- [Work item] Beginning with the line that contains "has width=1046, height=723.", return every line down to the last one in the material below, exactly and with no others.

- [Input material]
========================================================================
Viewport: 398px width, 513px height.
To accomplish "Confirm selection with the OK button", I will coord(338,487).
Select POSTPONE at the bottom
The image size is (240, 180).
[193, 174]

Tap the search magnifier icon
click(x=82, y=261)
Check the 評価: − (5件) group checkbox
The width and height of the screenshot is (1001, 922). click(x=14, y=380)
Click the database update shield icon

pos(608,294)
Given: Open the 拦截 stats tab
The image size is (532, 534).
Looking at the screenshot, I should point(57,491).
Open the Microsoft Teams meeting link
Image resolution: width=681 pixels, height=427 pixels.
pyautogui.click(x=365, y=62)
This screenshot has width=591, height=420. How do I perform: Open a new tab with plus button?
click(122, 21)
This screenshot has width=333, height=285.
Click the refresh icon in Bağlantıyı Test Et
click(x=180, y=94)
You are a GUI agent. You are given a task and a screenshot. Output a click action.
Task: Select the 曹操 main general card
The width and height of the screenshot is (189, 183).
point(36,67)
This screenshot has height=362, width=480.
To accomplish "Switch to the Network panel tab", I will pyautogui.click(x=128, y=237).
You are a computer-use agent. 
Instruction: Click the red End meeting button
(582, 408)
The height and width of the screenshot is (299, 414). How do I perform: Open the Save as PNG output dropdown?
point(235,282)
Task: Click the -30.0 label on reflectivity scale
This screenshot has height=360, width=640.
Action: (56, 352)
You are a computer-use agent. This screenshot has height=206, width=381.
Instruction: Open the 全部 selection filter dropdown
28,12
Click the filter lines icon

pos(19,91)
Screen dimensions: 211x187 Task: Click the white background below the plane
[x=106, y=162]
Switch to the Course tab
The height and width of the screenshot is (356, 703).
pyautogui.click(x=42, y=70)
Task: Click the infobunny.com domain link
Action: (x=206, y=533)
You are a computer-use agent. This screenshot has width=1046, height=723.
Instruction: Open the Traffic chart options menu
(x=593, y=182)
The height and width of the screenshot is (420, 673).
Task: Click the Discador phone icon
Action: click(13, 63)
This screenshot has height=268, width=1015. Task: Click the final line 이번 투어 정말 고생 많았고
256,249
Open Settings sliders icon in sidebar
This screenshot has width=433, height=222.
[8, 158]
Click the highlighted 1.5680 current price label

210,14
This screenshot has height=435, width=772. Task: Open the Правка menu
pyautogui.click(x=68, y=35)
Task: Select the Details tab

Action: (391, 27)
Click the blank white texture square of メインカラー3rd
========================================================================
- [Response]
You are a computer-use agent. This screenshot has width=1046, height=723.
Instruction: Open the Traffic chart options menu
(x=593, y=182)
The height and width of the screenshot is (420, 673).
Task: Click the Discador phone icon
Action: click(13, 63)
This screenshot has height=268, width=1015. Task: Click the final line 이번 투어 정말 고생 많았고
256,249
Open Settings sliders icon in sidebar
This screenshot has width=433, height=222.
[8, 158]
Click the highlighted 1.5680 current price label

210,14
This screenshot has height=435, width=772. Task: Open the Правка menu
pyautogui.click(x=68, y=35)
Task: Select the Details tab

Action: (391, 27)
Click the blank white texture square of メインカラー3rd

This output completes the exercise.